We collected peripheral blood (PB) samples from trial patients before and after receiving the treatment of decitabine and venetoclax (Dec_Ven) (NCT03404193) and examined the percentage of AML blasts and T-cells by multi-parameter flow cytometry. The combination of Dec_Ven effectively reduced PB CD33+/CD34+ cells from 46 ± 15% at baseline (BL) to 27 ± 16% at 2.3 days (Day 1 – 3) (time point 1, or T1), and 15 ± 13% at 5.5 days (Day 3 – 8) (T2), and increased CD3+ T-cells: 28 ± 10% (BL), 54 ± 13% (T1) and 59 ± 19 % (T2), (BL vs.T1, CD33/CD34+, p = 0.001; CD3+, p = 0.02, n = 6). The reduction of CD33+/CD34+ positively correlated with the depletion of circulating blasts (R = 0.64, p = 0.0001).

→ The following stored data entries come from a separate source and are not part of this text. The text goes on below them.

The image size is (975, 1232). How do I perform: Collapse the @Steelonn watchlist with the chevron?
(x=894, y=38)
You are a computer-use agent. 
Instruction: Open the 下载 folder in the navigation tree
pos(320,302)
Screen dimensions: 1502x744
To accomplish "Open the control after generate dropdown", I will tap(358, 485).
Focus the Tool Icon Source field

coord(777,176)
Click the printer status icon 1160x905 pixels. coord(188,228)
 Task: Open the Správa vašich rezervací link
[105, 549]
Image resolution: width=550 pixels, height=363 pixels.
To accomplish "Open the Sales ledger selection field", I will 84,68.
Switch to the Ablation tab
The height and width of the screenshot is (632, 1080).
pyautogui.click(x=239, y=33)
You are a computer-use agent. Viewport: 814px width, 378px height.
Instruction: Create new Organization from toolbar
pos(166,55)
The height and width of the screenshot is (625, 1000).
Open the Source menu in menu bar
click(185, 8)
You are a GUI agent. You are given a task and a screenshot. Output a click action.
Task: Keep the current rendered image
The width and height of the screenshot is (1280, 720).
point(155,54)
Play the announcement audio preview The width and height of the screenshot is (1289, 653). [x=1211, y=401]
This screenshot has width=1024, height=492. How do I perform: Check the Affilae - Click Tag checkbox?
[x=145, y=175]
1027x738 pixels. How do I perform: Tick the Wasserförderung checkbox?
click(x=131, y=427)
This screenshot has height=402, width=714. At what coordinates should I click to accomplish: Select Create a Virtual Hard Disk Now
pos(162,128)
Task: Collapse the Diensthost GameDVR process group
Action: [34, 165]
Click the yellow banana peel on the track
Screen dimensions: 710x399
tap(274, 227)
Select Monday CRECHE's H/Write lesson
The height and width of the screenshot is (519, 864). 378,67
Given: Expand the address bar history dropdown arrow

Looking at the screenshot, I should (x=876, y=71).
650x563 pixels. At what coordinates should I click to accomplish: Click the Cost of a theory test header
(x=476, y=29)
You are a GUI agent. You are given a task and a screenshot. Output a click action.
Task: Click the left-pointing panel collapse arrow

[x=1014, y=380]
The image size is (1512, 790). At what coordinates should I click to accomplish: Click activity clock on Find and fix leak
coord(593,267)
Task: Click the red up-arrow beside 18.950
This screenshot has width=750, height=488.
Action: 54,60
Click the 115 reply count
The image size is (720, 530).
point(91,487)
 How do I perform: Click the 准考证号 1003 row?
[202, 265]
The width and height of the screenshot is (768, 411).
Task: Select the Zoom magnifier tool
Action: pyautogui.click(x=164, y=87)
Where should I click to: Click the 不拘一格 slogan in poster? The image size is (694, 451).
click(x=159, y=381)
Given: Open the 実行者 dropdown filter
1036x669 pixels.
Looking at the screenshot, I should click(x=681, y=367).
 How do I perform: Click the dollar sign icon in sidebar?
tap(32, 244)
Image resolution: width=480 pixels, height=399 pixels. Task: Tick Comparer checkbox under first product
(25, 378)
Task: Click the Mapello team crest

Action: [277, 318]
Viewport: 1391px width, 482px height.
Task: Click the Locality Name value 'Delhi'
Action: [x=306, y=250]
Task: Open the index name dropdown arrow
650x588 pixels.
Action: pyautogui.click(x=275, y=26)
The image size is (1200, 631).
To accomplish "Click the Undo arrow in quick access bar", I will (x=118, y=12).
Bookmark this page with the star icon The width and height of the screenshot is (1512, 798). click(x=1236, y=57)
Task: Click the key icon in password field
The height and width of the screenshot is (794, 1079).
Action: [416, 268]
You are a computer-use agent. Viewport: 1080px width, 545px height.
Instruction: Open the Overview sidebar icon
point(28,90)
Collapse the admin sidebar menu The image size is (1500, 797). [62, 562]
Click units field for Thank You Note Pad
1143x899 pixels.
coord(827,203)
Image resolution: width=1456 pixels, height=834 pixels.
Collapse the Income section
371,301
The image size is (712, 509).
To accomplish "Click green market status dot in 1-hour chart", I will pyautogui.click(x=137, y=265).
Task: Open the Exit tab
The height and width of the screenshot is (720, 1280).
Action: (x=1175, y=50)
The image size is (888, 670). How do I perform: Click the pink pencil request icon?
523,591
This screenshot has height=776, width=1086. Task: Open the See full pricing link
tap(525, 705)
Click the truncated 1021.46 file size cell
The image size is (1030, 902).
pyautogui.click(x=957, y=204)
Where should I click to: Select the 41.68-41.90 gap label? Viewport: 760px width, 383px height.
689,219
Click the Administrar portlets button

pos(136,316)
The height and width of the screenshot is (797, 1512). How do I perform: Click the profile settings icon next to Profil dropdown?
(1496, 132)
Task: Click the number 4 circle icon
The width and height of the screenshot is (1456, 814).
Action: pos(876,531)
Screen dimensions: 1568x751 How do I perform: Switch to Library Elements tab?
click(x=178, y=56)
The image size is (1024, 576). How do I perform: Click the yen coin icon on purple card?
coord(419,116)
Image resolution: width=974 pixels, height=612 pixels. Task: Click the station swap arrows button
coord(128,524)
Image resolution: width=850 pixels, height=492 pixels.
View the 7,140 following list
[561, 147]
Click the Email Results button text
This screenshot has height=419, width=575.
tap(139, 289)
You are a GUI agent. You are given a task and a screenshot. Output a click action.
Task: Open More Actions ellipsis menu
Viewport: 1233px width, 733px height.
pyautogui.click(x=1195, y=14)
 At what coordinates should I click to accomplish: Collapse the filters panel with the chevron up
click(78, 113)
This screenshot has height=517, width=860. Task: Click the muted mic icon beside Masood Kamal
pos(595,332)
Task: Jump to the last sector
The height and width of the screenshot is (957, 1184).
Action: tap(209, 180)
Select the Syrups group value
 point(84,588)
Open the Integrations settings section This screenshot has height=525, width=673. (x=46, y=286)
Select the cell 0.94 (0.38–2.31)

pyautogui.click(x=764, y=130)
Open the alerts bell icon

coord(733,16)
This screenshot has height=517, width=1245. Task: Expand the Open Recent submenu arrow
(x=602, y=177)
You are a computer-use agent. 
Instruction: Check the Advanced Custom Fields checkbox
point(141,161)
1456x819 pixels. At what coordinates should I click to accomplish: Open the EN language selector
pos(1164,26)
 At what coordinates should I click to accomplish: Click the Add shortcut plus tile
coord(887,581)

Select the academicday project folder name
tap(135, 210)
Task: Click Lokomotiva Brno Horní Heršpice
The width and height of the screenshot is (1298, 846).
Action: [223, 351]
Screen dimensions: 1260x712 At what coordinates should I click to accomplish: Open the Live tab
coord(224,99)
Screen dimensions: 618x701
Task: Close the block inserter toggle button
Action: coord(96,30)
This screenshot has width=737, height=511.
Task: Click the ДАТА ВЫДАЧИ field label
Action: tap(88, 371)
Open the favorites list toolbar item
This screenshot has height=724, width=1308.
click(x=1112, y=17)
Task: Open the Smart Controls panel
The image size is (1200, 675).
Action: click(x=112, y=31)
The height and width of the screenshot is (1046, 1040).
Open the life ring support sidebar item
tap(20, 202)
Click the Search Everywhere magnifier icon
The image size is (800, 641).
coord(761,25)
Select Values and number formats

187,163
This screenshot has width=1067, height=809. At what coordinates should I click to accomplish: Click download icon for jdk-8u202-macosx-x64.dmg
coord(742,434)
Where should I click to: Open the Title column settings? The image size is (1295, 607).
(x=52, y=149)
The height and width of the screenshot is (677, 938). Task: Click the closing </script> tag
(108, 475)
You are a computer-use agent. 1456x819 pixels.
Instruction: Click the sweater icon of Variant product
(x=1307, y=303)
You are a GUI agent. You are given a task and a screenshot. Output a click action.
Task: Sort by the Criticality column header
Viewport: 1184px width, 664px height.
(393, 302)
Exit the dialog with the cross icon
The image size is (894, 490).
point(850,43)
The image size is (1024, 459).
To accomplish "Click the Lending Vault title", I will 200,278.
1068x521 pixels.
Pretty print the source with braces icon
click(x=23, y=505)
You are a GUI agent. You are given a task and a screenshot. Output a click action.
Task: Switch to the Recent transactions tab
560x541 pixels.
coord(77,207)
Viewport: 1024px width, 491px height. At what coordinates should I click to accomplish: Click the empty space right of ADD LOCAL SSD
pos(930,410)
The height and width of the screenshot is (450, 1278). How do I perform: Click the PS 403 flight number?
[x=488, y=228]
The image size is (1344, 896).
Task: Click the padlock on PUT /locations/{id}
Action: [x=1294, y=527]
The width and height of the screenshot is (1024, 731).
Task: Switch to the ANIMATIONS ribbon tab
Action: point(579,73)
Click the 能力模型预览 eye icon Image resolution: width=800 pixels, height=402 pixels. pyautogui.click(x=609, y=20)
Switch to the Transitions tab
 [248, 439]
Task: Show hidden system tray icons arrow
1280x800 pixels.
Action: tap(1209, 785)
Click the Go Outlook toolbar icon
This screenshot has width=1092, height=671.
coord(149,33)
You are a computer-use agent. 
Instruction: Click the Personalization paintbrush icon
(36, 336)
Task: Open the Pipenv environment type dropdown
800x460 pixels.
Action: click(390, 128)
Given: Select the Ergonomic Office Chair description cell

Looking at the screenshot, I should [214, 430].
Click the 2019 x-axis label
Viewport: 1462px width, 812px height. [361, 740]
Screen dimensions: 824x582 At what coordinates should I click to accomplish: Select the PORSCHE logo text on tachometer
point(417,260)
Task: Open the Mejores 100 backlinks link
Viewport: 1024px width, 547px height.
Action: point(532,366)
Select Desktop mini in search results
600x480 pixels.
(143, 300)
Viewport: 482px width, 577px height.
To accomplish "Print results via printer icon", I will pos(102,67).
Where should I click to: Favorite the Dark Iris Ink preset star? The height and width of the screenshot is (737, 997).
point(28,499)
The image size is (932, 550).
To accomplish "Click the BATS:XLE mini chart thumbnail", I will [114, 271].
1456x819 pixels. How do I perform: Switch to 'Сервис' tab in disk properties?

Further analyzing the T-cells subsets among CD4 helper cells and CD8 cytotoxic cells, we found that Dec_Ven therapy promoted an activated T-cells phenotype by upregulating CD69 and PD-1 in both CD4 and CD8 cells in early time point samples, and led to T-cells exhaustion, as indicated by persistent expression of PD-1 at later time-point when CD69 was undetectable (PD-1 in CD3+CD4+ cells: 13 ± 2%, n = 6 (BL), 15 ± 3%, n = 6 (T1) and 22 ± 7%, n = 5 (T2); PD-1 in CD3+CD8+ cells: 14 ± 3%, n = 6 (BL), 27 ± 5%, n = 6, (T1), 29 ± 9%, n =5 (T2), BL vs. T1, p = 0.05). The persistent expression of PD-1 is a hallmark of T-cells exhaustion and immunosuppression (Jia et.al. Blood Cancer J 2018). Mass cytometry CyTOF immune-profiling of various compartments of CD4 and CD8 cells on PB uncovered that Dec_Ven reduced naïve T-cells (CD45RA+CCR7+) but spared or even increased frequencies of the central (CD45RA-CCR7+) and effector memory (CD45RA-CCR7-) CD4 or CD8 cells.

In parallel, we measured the serum cytokines levels, and found that treatment of Dec_Ven increased IL2, IL6 and INFg secretion in PB. IL2 and IL6 are two cytokines that regulate the proliferation and differentiation of effector memory T-cells; and INFg is a critical mediator of treatment-induced immune response.

To further test if targeting PD-1 induced anti-leukemia effect and amplified the effect of Dec_Ven, we treated leukemia cells collected before and after Dec_Ven therapy with anti-CD3 and anti-PD-1 antibodies in vitro. Treatment reduced CD33+/CD34+ cells in 2 of 3 pre-treatment samples (untreated vs. anti-CD3_PD-1: 55% vs. 15%, pt #6; 70% vs. 52%, pt #7) and synergistically reduced/eliminated the residual CD33+/CD34+ cells in AML samples obtained after Dec_Ven therapy (untreated vs. anti-CD3_PD-1: 84% vs. 66% Day 3, pt #3; 18% vs. 8% Day 3, pt #6; 44% vs. 35% Day 1, 5% vs. 2% Day 4, pt #7) (Fig.1).

Conclusions

Our data indicate that Dec_Ven therapy induces PD-1 expression on T-cells but selectively preserves potentially important anti-tumor T-cells immune subsets. The “triple” combination therapy of HMA with BCL-2 and PD-1 antagonists may facilitate anti-leukemia responses by enhancing T-cells function. Clinical trial to test this hypothesis is ongoing in relapsed/refractory AML patients (NCT02397720).